You're too young to be married.


----------



## Kunes (May 1, 2009)

stihl sawing said:


> You're too young to be married.



i am still udderly amazed.


----------



## stihl sawing (May 1, 2009)

Kunes said:


> i am still udderly amazed.


So ya like big udders huh


----------



## Kunes (May 1, 2009)

stihl sawing said:


> So ya like big udders huh



Jesus you must need glasses too.


----------



## stihl sawing (May 1, 2009)

Kunes said:


> Jesus you must need glasses too.


Nope got em on.


----------



## Kunes (May 1, 2009)

stihl sawing said:


> Nope got em on.



haha of course.


----------



## stumpjumper83 (May 2, 2009)

I can tell you this, baler twine is childs play compared to mild steel or copper wire to wrap up in a mower, hardened matress steel, is totally a different animal. 

The guy with the plasma cutter attacking the u-joints is spot on. 5 minutes to drop the drive shaft. 20 - 60 cleaning the transmission and checking for problems there, and another 20 to put new u joint in the drive shaft and your back on the road.

Once the drive shaft is out, the shaft should just slide thru the mattress.
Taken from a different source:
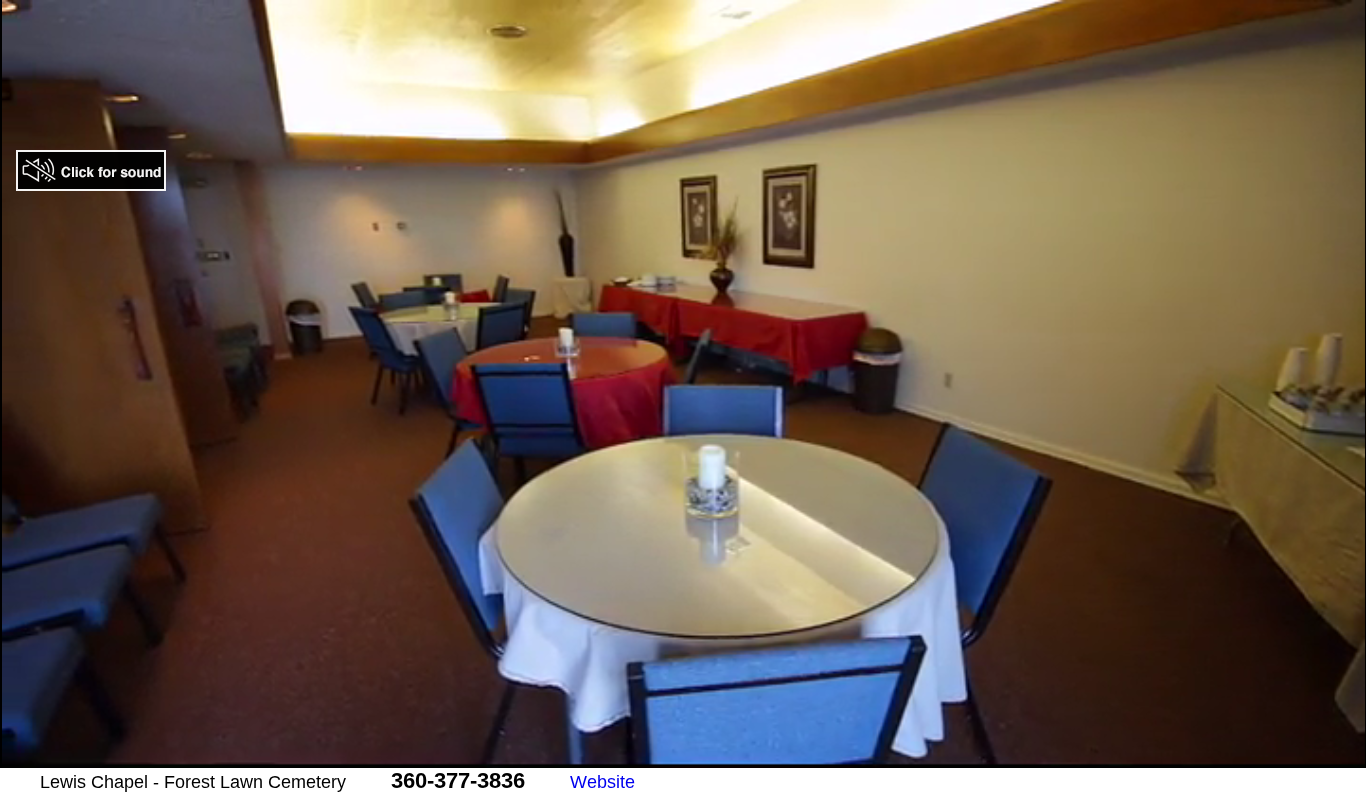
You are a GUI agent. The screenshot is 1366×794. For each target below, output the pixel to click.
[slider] (661, 753)
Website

If you want real fun, clean out 100 yards of barb wire out of a rotary mower with stump jump plates.... 

:chainsawguy:


----------



## BuddhaKat (May 2, 2009)

My wife is so freaking whacko about the car having anything wrong with it that she would have stopped within 10' and called. She actually drives me nutz with all the imaginary squeaks and squeals and noises she hears.


----------



## gilraine (May 5, 2009)

stihl sawing said:


> So ya like big udders huh



who doesn't?????


----------



## Darin (May 5, 2009)

gilraine said:


> who doesn't?????



Who doesn't?...this guy apparently.


----------



## tree md (May 5, 2009)

Darin said:


> Who doesn't?...this guy apparently.



LOL, I've been looking for a pic to make targets for my bow for awhile now. I think I just found the perfect pic for my target! Thanks Darin!!!


----------



## bowtechmadman (May 5, 2009)

I can top ya stumpjumper...try double strand concertina wire wrapped in the drive sprocket of an M1 Tank. We didn't have a plasma cutter either...wire cutters and a couple leathermans. Wasn't my tank but was my SSG wingman who made the mistake of turning while blowing through some double strand concertina. All 16 of us in the platoon took turns cutting it out...still took us about 4 hours. He learned quickly that concertina can stop the drive sprocket that's backed by a 1500hp turbine.


----------



## TimberMcPherson (May 6, 2009)

All people are stupid if put in the right situation.

I used to do silage and hay contracting and operated mowing units most of the time. barbed wire, copper wire, fencing wire was a pain to removed but it didnt do much damage but baling twine would bind up without much of a sound or sign and it would get REAL hot and would cook the shaft and bearings, often until they failed.


----------